Sanità, Febbo “Confermo il deficit delle asl”

San Pio cardiologia e rianimazione ferme da due anni: Smargiassi “il bagliore della tac non puo’ nascondere le carenze degli altri reparti”

“Paolucci – dichiara Febbo – anziché far perdere tempo prezioso nella ricerca spasmodica di giustificare l’ingiustificabile si dedicasse con più attenzione a capire la “macelleria sociale” causata nei suoi anni di governo”.

PESCARA “L’ex assessore Paolucci dopo la “macelleria sociale” del suo quinquennio certificata dal risultato elettorale continua con le sue esternazioni che non trovano alcun fondamento”. Questa la risposta dell’assessore regionale alle Attività produttive Mauro Febbo che sottolinea quanto segue: “I dati a cui fa riferimento il Ministero sono quelli relativi al quarto trimestre 2018 forniti dall’advisor KPMG e non quelli relativi ai bilanci ufficiali delle Asl al 31 dicembre 2018 che a tutt’oggi non sono ancora approvati ma che sono stati ampiamente anticipati dalle stesse Asl con un significativo dato negativo, purtroppo.
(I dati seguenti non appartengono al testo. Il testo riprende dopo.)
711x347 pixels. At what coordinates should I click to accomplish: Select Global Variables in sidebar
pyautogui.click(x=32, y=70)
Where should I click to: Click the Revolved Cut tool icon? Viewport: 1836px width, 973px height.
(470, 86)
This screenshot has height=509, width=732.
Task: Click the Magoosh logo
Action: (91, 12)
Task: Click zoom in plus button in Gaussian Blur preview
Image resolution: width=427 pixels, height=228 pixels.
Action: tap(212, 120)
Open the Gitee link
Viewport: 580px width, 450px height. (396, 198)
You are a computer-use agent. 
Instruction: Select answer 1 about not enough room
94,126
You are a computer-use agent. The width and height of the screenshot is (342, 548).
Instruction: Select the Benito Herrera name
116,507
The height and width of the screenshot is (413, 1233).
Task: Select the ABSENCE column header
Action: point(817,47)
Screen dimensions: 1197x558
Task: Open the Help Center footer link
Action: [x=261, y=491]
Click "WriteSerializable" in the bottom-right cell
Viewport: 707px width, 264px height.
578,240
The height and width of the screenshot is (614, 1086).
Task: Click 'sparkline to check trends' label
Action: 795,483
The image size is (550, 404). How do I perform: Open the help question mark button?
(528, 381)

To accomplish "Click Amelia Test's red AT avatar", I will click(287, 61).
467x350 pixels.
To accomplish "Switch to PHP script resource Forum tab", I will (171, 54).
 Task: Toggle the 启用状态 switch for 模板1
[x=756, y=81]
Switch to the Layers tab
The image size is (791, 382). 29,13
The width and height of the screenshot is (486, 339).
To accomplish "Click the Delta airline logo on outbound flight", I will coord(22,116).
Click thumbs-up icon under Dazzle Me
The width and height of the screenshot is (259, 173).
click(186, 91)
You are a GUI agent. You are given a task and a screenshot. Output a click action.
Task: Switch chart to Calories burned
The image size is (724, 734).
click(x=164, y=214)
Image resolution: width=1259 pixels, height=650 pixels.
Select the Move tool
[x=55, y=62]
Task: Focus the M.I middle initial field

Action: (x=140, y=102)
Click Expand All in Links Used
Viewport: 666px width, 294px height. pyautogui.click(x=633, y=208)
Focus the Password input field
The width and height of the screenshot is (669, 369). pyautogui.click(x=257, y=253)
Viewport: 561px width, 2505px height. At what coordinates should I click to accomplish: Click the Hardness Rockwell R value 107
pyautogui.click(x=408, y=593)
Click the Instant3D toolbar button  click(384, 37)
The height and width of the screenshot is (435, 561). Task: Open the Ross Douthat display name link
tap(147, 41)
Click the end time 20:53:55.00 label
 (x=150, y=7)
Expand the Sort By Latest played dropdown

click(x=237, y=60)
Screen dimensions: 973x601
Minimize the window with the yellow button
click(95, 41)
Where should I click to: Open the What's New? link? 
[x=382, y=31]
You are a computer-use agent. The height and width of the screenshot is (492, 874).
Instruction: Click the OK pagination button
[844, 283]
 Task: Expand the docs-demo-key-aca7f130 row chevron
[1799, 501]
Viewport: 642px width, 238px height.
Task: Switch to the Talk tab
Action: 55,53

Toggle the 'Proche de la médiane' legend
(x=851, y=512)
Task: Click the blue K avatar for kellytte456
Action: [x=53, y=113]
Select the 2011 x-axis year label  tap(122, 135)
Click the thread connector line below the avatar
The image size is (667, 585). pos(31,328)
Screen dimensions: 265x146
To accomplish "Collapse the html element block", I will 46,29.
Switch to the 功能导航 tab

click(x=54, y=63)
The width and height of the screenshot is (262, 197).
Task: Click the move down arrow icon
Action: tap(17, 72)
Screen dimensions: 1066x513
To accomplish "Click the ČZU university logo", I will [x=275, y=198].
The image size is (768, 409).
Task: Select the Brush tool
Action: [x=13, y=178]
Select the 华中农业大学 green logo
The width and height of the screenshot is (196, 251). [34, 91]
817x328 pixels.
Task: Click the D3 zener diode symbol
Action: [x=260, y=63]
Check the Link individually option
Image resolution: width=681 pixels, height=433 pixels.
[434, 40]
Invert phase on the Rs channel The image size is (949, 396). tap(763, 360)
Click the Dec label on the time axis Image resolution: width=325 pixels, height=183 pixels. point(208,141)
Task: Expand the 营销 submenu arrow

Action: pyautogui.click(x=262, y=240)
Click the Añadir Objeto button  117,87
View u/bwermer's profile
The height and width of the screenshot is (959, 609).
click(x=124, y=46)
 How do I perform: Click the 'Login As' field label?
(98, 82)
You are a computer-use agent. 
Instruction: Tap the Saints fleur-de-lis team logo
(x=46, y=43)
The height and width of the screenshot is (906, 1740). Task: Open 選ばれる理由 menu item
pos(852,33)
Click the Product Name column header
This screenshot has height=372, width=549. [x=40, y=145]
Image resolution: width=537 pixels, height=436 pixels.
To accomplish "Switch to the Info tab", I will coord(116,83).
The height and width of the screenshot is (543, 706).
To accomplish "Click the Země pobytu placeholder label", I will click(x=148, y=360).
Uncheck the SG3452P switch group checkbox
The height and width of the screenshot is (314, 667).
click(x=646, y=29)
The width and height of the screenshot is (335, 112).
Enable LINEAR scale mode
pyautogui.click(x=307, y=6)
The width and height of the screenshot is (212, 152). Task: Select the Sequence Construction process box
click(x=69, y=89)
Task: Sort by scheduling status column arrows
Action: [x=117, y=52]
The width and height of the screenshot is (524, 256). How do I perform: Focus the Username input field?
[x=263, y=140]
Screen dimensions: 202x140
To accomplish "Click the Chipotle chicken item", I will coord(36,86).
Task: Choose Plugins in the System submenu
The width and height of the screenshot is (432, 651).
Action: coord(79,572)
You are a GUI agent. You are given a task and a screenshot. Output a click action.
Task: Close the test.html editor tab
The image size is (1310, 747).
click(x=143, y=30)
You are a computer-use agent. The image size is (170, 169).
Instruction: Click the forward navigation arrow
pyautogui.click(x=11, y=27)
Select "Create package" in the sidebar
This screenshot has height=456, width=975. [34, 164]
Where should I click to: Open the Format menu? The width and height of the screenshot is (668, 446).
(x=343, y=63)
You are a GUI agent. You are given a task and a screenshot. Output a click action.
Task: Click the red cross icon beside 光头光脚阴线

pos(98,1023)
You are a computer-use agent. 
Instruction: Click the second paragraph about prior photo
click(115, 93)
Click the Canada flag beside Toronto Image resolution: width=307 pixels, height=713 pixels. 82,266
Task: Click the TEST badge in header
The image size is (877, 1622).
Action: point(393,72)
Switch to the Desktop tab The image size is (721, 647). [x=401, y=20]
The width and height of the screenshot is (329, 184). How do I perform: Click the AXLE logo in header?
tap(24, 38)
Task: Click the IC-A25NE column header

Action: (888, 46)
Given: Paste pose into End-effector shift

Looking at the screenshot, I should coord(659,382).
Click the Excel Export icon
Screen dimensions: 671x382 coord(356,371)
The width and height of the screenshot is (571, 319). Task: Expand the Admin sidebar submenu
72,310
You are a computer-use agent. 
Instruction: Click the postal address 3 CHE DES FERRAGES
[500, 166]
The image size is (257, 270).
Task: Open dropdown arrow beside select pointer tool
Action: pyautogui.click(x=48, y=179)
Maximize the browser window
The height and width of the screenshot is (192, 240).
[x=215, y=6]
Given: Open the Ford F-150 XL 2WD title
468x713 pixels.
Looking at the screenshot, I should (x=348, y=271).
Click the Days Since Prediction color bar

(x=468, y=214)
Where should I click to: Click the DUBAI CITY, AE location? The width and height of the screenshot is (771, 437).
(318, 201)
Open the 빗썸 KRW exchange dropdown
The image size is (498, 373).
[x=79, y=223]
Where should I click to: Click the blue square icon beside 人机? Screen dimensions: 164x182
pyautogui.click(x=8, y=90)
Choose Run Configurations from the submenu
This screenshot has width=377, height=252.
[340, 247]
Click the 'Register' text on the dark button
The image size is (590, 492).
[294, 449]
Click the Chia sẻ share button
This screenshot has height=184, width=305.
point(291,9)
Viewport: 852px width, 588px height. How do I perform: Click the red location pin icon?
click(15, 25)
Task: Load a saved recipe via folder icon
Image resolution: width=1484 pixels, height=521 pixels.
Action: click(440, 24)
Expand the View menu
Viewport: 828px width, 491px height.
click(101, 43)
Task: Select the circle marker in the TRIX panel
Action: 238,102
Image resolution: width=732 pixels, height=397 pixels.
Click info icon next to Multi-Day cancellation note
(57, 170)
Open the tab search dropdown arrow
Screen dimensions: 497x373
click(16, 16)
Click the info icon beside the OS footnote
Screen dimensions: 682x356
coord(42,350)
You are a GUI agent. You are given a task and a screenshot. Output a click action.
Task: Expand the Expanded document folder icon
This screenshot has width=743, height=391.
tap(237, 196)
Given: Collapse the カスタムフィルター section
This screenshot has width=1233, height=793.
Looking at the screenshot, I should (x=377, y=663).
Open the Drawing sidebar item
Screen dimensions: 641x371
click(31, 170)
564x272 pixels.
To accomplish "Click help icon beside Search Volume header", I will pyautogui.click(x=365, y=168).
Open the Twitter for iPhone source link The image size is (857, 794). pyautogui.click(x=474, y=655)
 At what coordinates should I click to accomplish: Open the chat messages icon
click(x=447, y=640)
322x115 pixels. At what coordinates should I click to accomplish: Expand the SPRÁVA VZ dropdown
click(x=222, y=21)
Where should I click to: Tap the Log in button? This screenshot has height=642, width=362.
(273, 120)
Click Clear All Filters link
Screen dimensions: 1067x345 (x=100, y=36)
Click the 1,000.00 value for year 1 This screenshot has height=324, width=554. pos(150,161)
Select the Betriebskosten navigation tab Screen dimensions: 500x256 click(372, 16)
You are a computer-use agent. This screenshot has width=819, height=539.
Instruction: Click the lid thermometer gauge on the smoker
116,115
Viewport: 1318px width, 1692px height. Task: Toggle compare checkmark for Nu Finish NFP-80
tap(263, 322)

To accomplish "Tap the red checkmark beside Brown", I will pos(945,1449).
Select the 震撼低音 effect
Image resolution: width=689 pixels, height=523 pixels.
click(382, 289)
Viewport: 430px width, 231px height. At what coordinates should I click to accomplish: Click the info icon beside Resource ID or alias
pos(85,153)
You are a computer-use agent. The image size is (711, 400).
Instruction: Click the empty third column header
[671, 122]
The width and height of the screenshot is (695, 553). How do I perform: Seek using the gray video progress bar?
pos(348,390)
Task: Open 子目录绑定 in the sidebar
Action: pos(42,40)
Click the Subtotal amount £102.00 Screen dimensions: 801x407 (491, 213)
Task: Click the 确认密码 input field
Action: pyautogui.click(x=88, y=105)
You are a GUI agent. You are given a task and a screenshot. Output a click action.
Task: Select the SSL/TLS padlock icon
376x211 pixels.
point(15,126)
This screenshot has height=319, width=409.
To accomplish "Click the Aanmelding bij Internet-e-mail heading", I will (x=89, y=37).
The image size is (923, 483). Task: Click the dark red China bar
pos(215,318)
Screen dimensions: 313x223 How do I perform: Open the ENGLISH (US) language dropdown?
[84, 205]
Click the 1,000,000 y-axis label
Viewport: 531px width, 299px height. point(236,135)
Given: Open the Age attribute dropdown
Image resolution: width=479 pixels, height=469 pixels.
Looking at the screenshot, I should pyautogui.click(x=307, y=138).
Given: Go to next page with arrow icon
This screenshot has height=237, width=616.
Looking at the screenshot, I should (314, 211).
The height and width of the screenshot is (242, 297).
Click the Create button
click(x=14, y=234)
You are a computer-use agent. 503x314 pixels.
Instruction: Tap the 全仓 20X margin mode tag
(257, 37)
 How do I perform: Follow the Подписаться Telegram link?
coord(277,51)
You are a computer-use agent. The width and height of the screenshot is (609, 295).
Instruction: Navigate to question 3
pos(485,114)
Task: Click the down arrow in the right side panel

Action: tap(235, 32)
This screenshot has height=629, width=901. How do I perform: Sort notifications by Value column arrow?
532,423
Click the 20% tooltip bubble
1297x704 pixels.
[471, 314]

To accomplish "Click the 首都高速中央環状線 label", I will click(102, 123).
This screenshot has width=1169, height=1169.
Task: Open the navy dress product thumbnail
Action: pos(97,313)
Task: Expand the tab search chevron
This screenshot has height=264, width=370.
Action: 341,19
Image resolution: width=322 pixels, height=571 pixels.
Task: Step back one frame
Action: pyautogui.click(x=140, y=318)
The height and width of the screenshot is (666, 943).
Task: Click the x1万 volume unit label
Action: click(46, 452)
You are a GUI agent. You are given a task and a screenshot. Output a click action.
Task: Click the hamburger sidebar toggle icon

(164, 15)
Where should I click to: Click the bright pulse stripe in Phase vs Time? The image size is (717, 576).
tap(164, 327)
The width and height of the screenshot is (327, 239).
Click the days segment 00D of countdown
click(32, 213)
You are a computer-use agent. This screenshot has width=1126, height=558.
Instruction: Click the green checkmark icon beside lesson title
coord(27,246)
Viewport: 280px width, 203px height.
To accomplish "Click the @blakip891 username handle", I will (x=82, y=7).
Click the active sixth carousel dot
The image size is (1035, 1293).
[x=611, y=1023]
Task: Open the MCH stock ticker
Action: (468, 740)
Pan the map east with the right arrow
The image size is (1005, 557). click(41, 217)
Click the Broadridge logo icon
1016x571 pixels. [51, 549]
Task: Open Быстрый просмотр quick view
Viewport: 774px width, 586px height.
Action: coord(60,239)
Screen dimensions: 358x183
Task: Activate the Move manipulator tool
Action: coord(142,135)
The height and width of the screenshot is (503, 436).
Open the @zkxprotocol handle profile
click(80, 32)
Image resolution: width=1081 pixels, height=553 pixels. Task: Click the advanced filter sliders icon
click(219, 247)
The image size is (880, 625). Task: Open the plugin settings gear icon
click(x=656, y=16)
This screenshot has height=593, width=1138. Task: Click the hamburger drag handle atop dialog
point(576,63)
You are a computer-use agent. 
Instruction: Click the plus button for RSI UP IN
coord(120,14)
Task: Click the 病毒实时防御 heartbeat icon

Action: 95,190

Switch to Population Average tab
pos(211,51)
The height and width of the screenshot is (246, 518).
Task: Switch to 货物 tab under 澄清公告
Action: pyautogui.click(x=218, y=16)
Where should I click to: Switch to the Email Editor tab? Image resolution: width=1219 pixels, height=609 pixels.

Così come i dati forniti al Ministero relativi ai bilanci al 31 dicembre 2016 sono stati fortemente rideterminati in senso negativo, purtroppo, dalla Corte dei Conti che ha evidenziato una perdita di oltre 60 milioni di euro rispetto ai 32 milioni di euro certificati dalle Aziende. Anche per il 2017 siamo in attesa delle valutazioni della Corte dei conti fermo restando che i bilanci ufficiali delle quattro Asl chiusi al 31 dicembre 2017 registrano una perdita consistente. Il Tavolo di Monitoraggio del 15 novembre 2018, il cui verbale ci è stato negato per ben 94 giorni, e reso pubblico solo dopo la competizione elettorale del 10 febbraio scorso, ha contestato il ripiano delle perdite con i fondi di bilancio della GSA. I bilanci degli ultimi tre esercizi 2016/2017/2018 sono stati fortemente “ripianati” con la imputazione nei ricavi di “sopravvenienze attive” derivanti dal recupero di crediti vantati nei confronti della curatela fallimentare Villa Pini per decine e decine di milioni di euro, somme che non verranno mai recuperate e che nel giro di pochi anni si trasformeranno in sopravvenienze passive che questo governo regionale sarà costretto a ripianare.

Paolucci – conclude Febbo – anziché far perdere tempo prezioso nella ricerca spasmodica di giustificare l’ingiustificabile si dedicasse con più attenzione a capire la “macelleria sociale” causata nei suoi anni di governo”.